Review – Estranged: The Departure (Switch)

I am always impressed with one-man projects. Making games with a team is already hard as hell, so I can only imagine how demanding and exhausting it must be for a single developer to plan, design, build and test their own creation with little to no external help. This is the case with Estranged: The Departure. Originally released last year for Steam, earning some respectable reviews, this game was developed by just one person, Alan Edwardes, over a six year span during his spare time. The game is now available on Switch, so let’s see if it made a smooth transition to Nintendo’s portable system.

Estranged: The Departure Graphics

All things considered, this is a pretty good looking game for Switch standards. Too bad the framerate isn’t as smooth.

Estranged: The Departure is a story-driven, first-person survival horror game about a fisherman who wakes up in a mysterious, albeit surprisingly industrialized island after a shipwreck. He quickly finds out things have gone completely off the rails due to some initially unknown circumstances. It won’t take long until you meet your first enemy and realize that, instead of a simple story-heavy adventure, you’re dealing with zombies and conspiracies.

For the most part, Estranged: The Departure plays like a traditional first-person adventure game with puzzle elements. It works better than another solo dev project I’ve recently reviewed, In Rays of the Light, because most its puzzles are actually inventive and its story. While not the most inventive in the world, it is told in a decent way, with good pacing and occasional set pieces to grab your attention. Some of its puzzles are a nuisance, however, especially when they rely on the game’s subpar physics.

Estranged: The Departure Zombie

Let’s just say these zombies aren’t very intelligent…

The controls are a bit janky when you’re just exploring the environment or interacting with a puzzle, but you can get used to them after a while. It’s far from being the ideal control scheme and the overreliance on physics-based puzzles as if this game thinks it’s Half-Life 2 are a nuisance. But given how these sections are usually slow-paced and devoid of danger, you might be able to forgive them after a while. Now, when it comes to its combat sections, be it during the main campaign or the bizarre, CoD Zombies-inspired “arcade mode”, Estranged: The Departure fails miserably. This entire section of the game felt like an afterthought, as if combat was added in the last minute to shake things up a bit.

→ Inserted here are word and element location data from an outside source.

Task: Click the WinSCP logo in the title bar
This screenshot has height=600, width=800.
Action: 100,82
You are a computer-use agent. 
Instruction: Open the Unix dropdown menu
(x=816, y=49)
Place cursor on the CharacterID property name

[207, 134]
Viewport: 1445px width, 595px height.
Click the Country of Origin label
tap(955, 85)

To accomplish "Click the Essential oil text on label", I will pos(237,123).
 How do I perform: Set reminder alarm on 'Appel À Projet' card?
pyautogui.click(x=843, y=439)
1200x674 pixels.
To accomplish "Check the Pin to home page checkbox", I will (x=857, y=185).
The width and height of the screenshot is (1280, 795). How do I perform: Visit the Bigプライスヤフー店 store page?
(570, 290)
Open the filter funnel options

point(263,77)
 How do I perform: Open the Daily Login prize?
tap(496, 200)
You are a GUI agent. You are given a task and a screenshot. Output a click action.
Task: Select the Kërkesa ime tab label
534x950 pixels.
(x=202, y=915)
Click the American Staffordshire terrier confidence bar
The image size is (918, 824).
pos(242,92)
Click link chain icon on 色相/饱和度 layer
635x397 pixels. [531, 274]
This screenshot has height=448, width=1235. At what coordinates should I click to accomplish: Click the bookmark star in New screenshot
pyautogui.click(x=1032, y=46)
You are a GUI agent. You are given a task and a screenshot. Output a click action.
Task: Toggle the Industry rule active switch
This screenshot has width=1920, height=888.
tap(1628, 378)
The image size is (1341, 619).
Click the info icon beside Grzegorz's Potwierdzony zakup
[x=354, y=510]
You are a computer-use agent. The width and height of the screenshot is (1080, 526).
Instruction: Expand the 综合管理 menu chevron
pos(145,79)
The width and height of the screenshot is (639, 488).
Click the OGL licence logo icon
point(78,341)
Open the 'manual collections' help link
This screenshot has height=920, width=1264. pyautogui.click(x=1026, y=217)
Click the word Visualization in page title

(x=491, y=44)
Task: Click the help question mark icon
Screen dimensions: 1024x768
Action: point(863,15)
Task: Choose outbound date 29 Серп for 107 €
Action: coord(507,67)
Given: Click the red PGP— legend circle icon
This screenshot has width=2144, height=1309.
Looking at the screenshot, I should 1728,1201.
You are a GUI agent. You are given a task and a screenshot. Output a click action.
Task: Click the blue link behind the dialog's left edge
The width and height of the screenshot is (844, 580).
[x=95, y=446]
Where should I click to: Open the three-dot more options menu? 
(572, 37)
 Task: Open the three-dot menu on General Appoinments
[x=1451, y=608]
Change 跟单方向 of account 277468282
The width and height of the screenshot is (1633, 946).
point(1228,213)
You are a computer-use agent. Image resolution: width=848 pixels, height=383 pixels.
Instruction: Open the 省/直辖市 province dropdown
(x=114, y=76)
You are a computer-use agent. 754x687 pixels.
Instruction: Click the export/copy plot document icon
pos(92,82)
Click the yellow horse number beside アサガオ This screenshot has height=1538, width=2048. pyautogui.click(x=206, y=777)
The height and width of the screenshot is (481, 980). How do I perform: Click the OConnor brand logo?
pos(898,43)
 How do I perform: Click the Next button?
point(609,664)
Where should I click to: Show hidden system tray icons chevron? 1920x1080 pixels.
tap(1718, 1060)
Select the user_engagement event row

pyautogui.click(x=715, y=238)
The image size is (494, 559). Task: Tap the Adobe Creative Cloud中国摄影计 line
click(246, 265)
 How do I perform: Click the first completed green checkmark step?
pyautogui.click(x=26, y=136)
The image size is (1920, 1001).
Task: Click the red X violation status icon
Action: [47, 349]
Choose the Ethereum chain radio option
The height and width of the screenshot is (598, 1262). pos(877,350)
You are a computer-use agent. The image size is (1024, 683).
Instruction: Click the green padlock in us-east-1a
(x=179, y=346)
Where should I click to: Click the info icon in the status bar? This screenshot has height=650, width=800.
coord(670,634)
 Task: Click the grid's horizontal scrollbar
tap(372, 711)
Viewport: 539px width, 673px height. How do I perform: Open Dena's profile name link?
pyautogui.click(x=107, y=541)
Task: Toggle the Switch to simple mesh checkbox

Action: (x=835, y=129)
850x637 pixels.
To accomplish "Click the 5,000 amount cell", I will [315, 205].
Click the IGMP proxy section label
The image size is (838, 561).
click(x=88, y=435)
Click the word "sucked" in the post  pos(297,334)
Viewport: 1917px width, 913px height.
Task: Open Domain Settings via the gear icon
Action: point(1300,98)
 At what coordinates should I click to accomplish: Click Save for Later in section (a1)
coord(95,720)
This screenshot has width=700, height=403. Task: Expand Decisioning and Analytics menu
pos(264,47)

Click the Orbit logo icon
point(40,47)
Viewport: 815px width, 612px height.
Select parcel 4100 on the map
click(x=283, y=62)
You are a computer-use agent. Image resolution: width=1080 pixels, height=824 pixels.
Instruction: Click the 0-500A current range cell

Don’t expect a long game. Remember, Estranged is a solo project developed during a single person’s spare time over the last few years. Considering its run time and the fact it features bonus modes, such as the aforementioned arcade mode, as well as a shooting range, I’m amazed with how cheap it is. It goes for just five bucks, or even less depending on which eShop is your main storefront, which is money well spent, even if the game features its fair share of technical issues.

Estranged features a horde mode. I’m still asking myself why.

Its visuals are actually impressive, considering the poor hardware we’re talking about. Textures are rich, environments are varied and, for the most part, well designed. Some sections even feature impressive lighting effects. Other areas, however, are the complete opposite, being completely shrouded in nonsensical darkness to the point you can’t see a damn thing in front of you. You do have a flashlight at your disposal, but unlike most survival horror games, its battery is finite, though nowhere near as egregious as in Outlast 2. The framerate is admittedly unstable, though.

One thing I wasn’t expecting from a solo project like Estranged: The Departure is a decent sound department. With the exception of the poor voice acting (I’m pretty sure the developer just enlisted some friends and told them to read a few lines), the sound effects and occasional soundtrack are actually quite good. Weapons are loud, zombies growl in an intimidating way, and chase sections are accompanied by music loops that do improve the overall tense atmosphere.

Hello? Is it me you’re looking for?

Estranged: The Departure is hindered by a truckload of technical issues, namely in its controls and framerate, but considering the hardware we’re talking about and the fact it was developed by a single person, it’s a game worth praising at the end of the day. Its story is a bit predictable and its combat sections are beyond bland, but all in all, you’re paying just five bucks for a surprisingly hardy first-person horror game that actually demands a bit from the Switch’s hardware. I have nothing but respect for the game and its developer, even if it’s far from perfect.


Graphics: 7.5

It runs poorly, but considering the hardware limitations, it does look quite impressive at times. Textures are rich and the environments are well-modeled. The lighting is a mixed bag: it looks good in some areas, while it’s beyond irritating with how dark it is in others.

Gameplay: 5.5

The controls are a bit janky when exploring, but you can get used to them after a while. Puzzle solving is a mixed bag: some puzzles are inventive, others are a borefest. The shooting mechanics feel clunky and half-baked.

Sound: 7.0

While the voice acting isn’t exactly very good, the occasional bits of music and sound effects are pretty decent.

Fun Factor: 6.5

It’s a game full of good intentions, offering a staggering amount of bang for your buck. It’s hindered by a myriad of technical issues, but it’s enjoyable.

Final Verdict: 6.5

Estranged: The Departure is available now on PC and Switch

Reviewed on Switch.

A copy of Estranged: The Departure was provided by the publisher.